Work order. All of the entries must be output exactly as they are.

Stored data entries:
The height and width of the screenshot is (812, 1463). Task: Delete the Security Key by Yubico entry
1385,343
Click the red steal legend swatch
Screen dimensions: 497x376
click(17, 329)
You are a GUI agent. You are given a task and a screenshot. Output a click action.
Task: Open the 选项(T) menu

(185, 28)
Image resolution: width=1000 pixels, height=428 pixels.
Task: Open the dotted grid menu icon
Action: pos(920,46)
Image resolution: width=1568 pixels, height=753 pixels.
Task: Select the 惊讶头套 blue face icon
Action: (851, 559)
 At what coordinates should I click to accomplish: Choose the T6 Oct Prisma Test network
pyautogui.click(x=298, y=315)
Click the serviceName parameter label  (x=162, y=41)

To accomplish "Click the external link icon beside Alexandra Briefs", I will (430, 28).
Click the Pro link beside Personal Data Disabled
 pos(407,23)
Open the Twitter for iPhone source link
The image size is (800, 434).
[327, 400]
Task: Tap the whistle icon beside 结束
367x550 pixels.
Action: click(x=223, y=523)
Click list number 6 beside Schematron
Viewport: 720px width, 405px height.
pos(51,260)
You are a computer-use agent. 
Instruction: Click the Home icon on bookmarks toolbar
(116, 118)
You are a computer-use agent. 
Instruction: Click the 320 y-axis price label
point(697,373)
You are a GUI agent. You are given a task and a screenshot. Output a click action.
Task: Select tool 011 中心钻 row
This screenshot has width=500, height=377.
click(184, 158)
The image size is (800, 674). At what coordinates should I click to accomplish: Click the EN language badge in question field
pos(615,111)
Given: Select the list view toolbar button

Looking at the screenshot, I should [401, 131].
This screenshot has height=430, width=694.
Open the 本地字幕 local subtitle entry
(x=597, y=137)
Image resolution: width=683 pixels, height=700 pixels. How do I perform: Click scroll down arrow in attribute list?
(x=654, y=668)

Solution.
The height and width of the screenshot is (812, 1463). Task: Delete the Security Key by Yubico entry
1385,343
Click the red steal legend swatch
Screen dimensions: 497x376
click(17, 329)
You are a GUI agent. You are given a task and a screenshot. Output a click action.
Task: Open the 选项(T) menu

(185, 28)
Image resolution: width=1000 pixels, height=428 pixels.
Task: Open the dotted grid menu icon
Action: pos(920,46)
Image resolution: width=1568 pixels, height=753 pixels.
Task: Select the 惊讶头套 blue face icon
Action: (851, 559)
 At what coordinates should I click to accomplish: Choose the T6 Oct Prisma Test network
pyautogui.click(x=298, y=315)
Click the serviceName parameter label  (x=162, y=41)

To accomplish "Click the external link icon beside Alexandra Briefs", I will (430, 28).
Click the Pro link beside Personal Data Disabled
 pos(407,23)
Open the Twitter for iPhone source link
The image size is (800, 434).
[327, 400]
Task: Tap the whistle icon beside 结束
367x550 pixels.
Action: click(x=223, y=523)
Click list number 6 beside Schematron
Viewport: 720px width, 405px height.
pos(51,260)
You are a computer-use agent. 
Instruction: Click the Home icon on bookmarks toolbar
(116, 118)
You are a computer-use agent. 
Instruction: Click the 320 y-axis price label
point(697,373)
You are a GUI agent. You are given a task and a screenshot. Output a click action.
Task: Select tool 011 中心钻 row
This screenshot has width=500, height=377.
click(184, 158)
The image size is (800, 674). At what coordinates should I click to accomplish: Click the EN language badge in question field
pos(615,111)
Given: Select the list view toolbar button

Looking at the screenshot, I should [401, 131].
This screenshot has height=430, width=694.
Open the 本地字幕 local subtitle entry
(x=597, y=137)
Image resolution: width=683 pixels, height=700 pixels. How do I perform: Click scroll down arrow in attribute list?
(x=654, y=668)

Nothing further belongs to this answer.